You don’t need to be the GOAT; you need to be yourself completely in order to finish what you’re assigned to do.
Winning is not good enough, but success is.
Success is desire + pursuit that contends with daily life, obstacles, and challenges to arrive somewhere.
Successful people are the winners. Accomplished people have achieved. This happens through one day at a time. (the turtle that keeps on plodding along)
We must make the shift from “have to” → “get to.”
We get to live this life.
We get to have a calling.
We get to move toward a vision we will never accomplish.
We get to be on mission.
The only way that mission remains alive is through having the need of accomplishment met daily through: limits, celebration, and rest.
Accomplishment is a daily revitalizing of creativity.
God provides a “re-” life for us. He:
re-stores re-creates
re-awakens re-deems
re-vitalizes re-aligns
re-ceives re-members
re-generates re-plenishes
re-establishes re-freshes
re-energizes re-invigorates
re-connects re-enlivens
re-news re-purposes
When we fantasize about being in another life, we are looking for a place that doesn’t exist. Fantasy isn’t bad; it just indicates that we need to do something different. You need to be attending to yourself.
You need to address your need for accomplishment.
There is no such place as away. When you throw something away, it doesn’t disappear. It goes somewhere.
We do have a place called “re-” where we can find daily restoration. It is a place where we can fill our storehouses back up.
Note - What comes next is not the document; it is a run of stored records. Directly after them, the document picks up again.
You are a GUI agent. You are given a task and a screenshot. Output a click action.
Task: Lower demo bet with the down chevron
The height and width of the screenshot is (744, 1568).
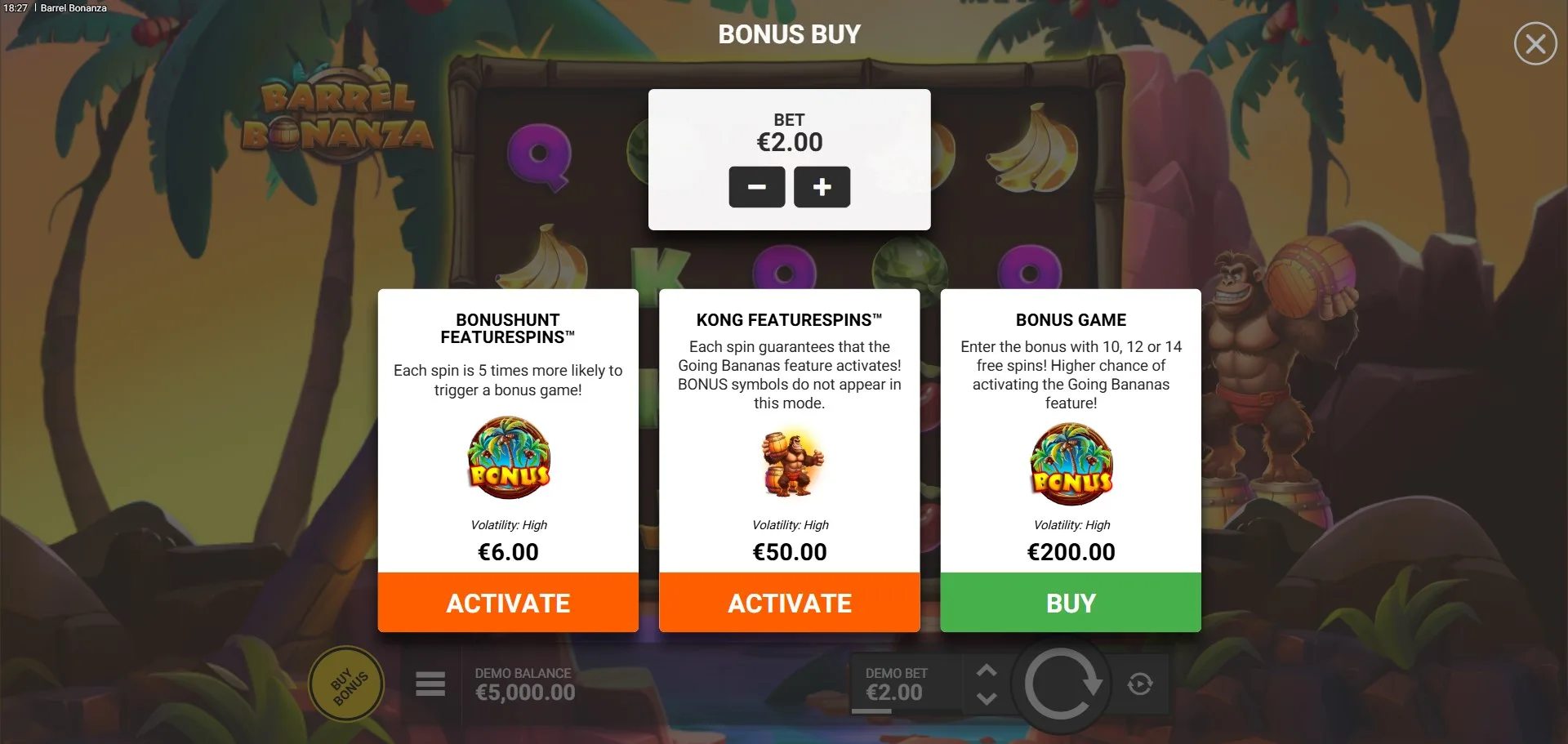987,698
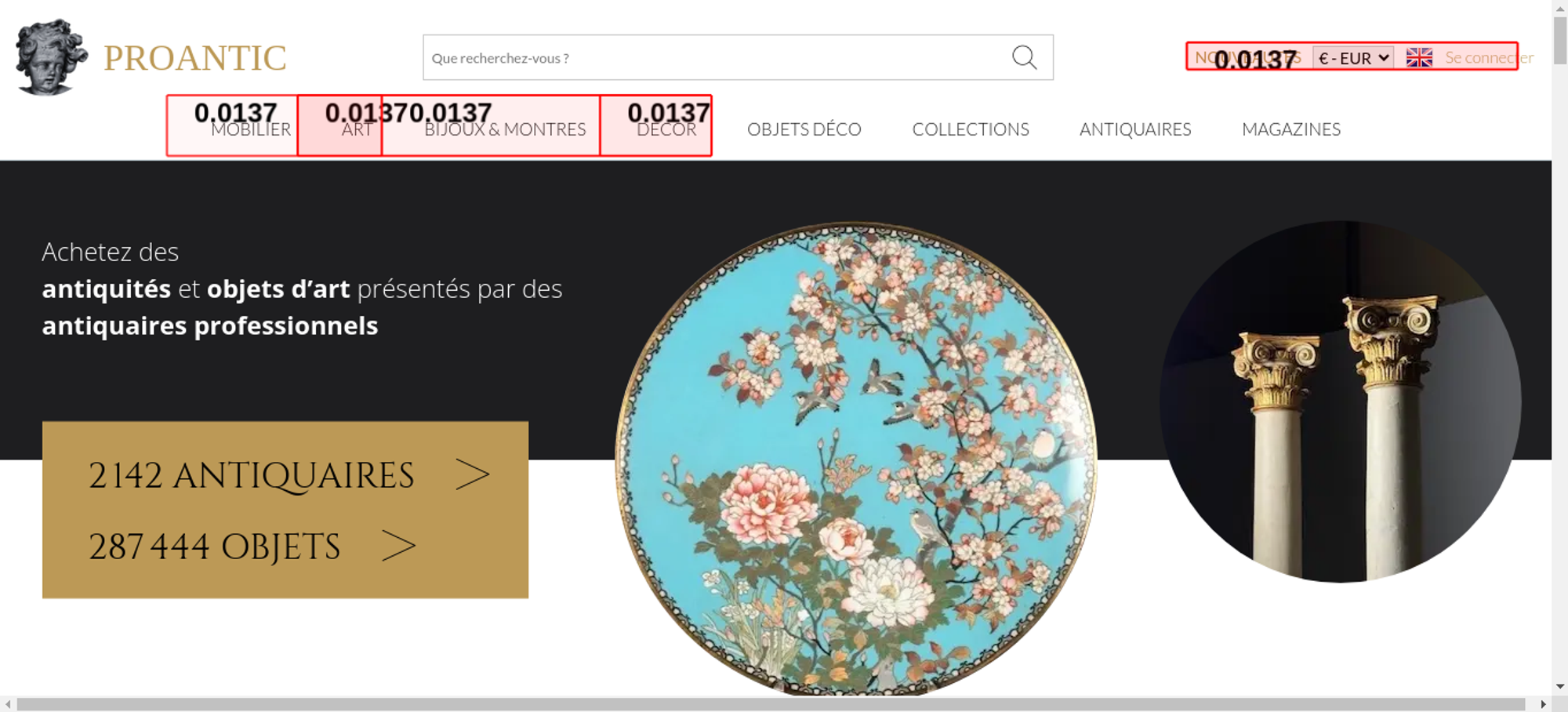
Task: Click the arrow beside 2142 Antiquaires
Action: (x=473, y=474)
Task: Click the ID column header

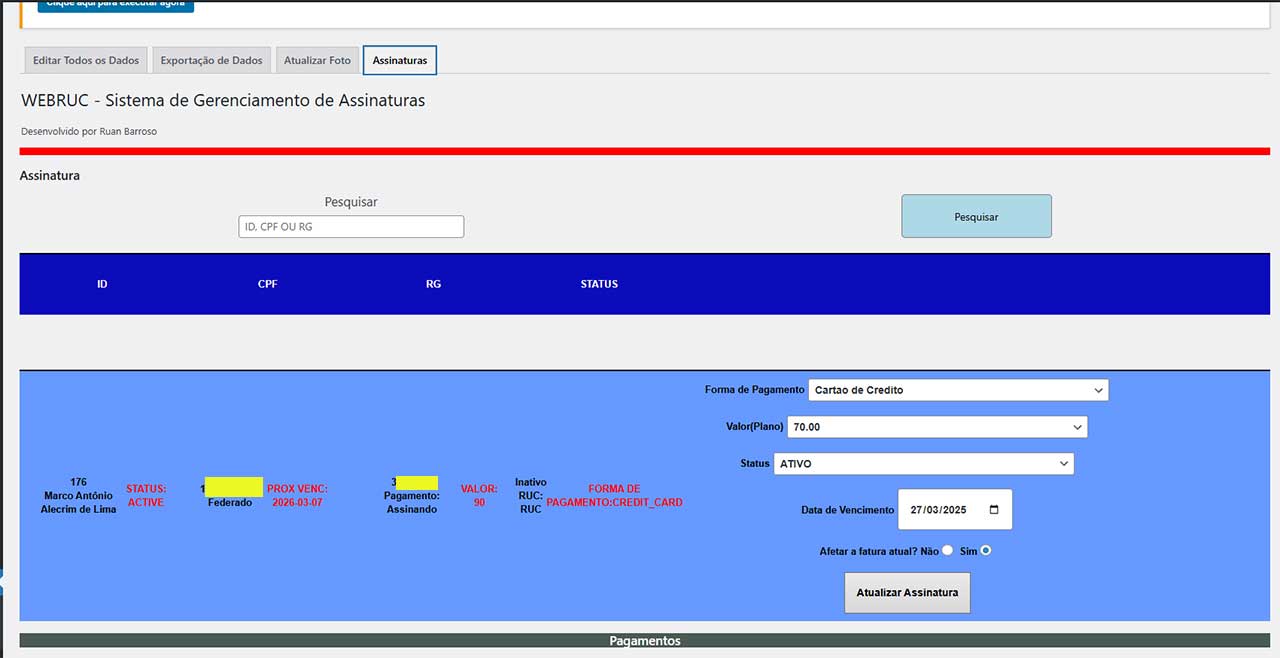Action: (x=102, y=284)
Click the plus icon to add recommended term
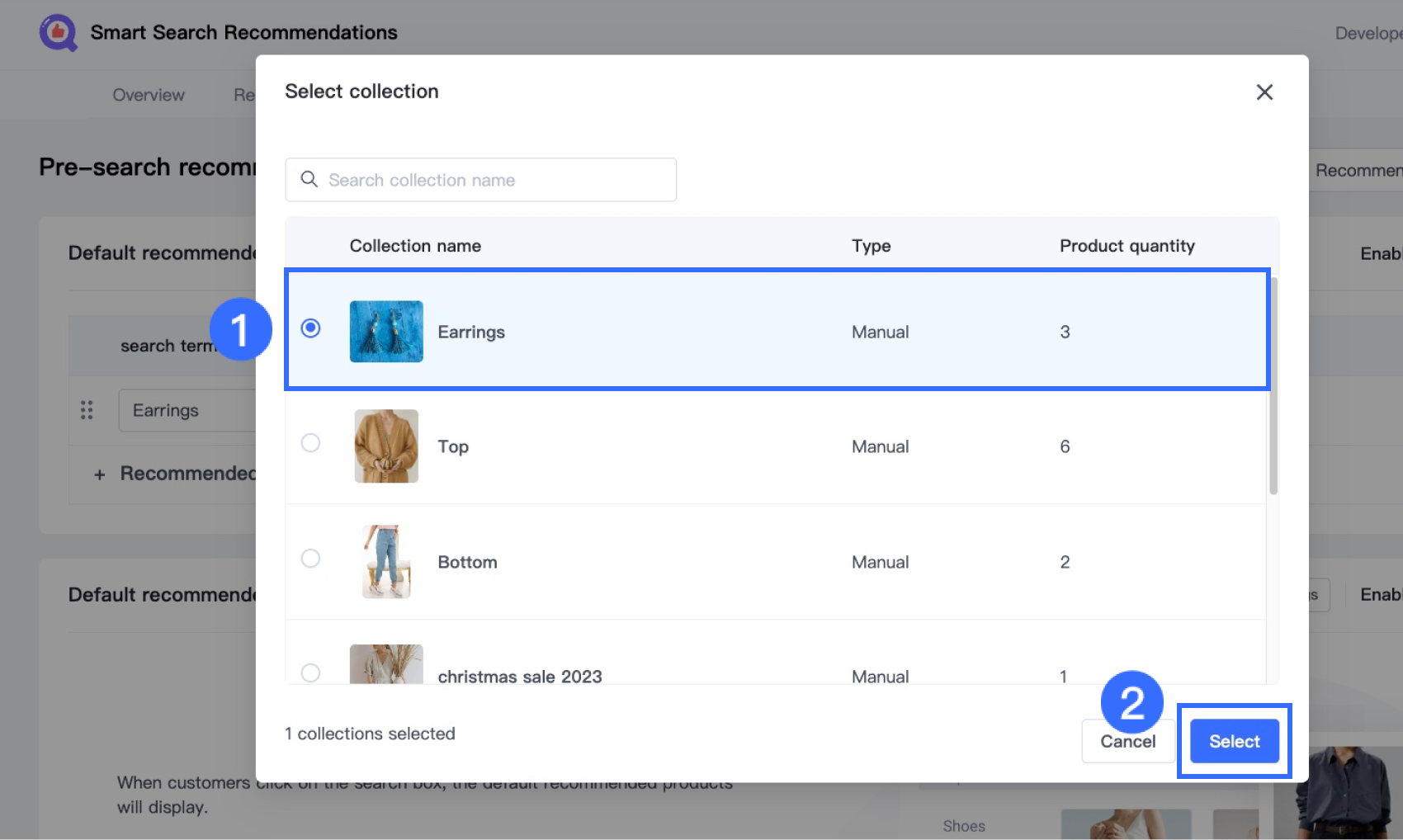 [100, 474]
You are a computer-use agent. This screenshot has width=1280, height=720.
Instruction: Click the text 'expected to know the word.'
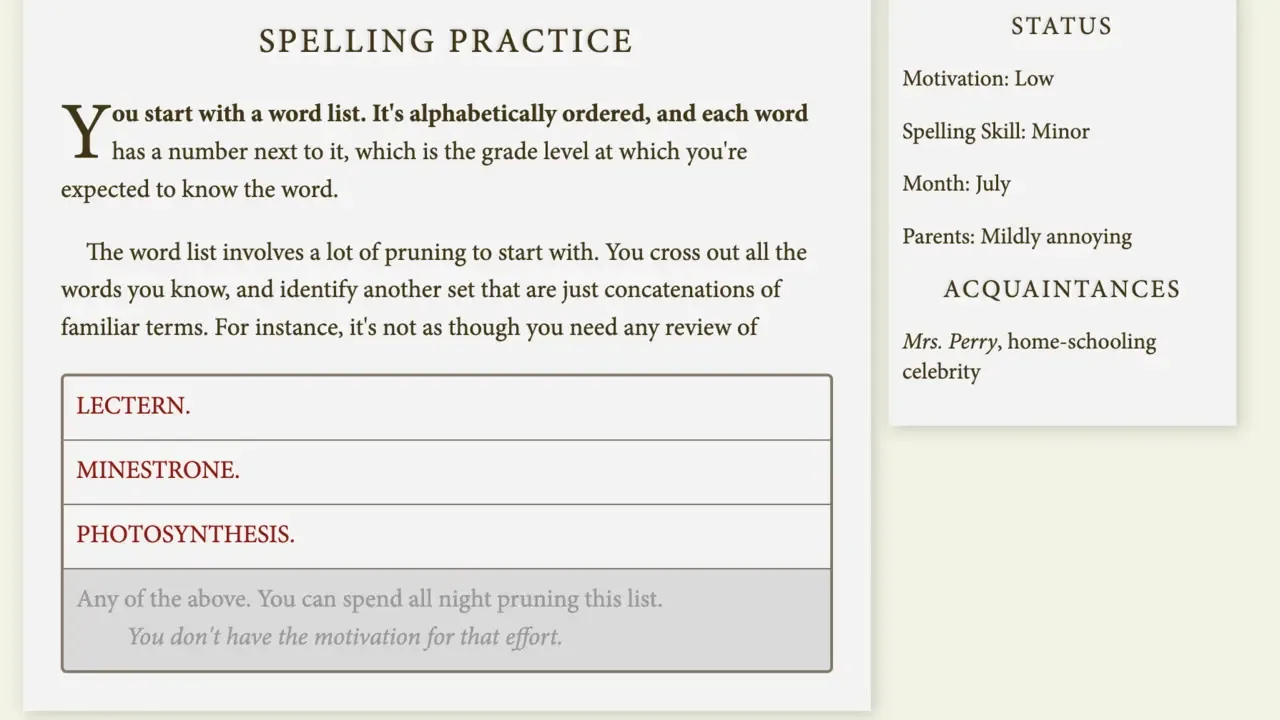pyautogui.click(x=199, y=190)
It is a place to fill our empty cups.
“Keep your heart with all diligence; for out of it are the issues of life.” Proverbs 4:23
Living Fully Until You Are Finished:
Life is happening while you’re making your plans. Are your plans God-sized? Do you have Passion → Purpose → Plan?
You recognize the athlete who doesn’t know when to retire. He/she doesn’t have the heart of knowing there’s more to life than his sports accomplishments. If the war you go fight to go achieve certain things is not something that’s made to bring you home, then you’ve missed it. The journey, climbing the ladder, becomes the “have to” not the “get to.” You don’t get to go do this thing that brings you home. You have to go do this thing because you’re trying to make a home out of what the world gives you applause for.
We have a society that doesn’t know completion. Everybody has a last day.
If your life is invested in how your heart is created, finding fulfillment through relationship, there is no time or place where quitting occurs. There is completion.
“To Dream the Impossible Dream” from The Man From La Mancha
(Your life is over when you’re done, and you’re done when you stop breathing.)
If your life is set upon human-sized plans, you’re done as soon as you’ve achieved your human-sized goal, but you don’t have any place to go, you don’t have a place to call “stop.”
It becomes a “have to” because you don’t have a “get to” because there is no home. You see yourself as quitting or you can’t stop. You wind up not living the great life, and the great life is never completed; it’s called relationship.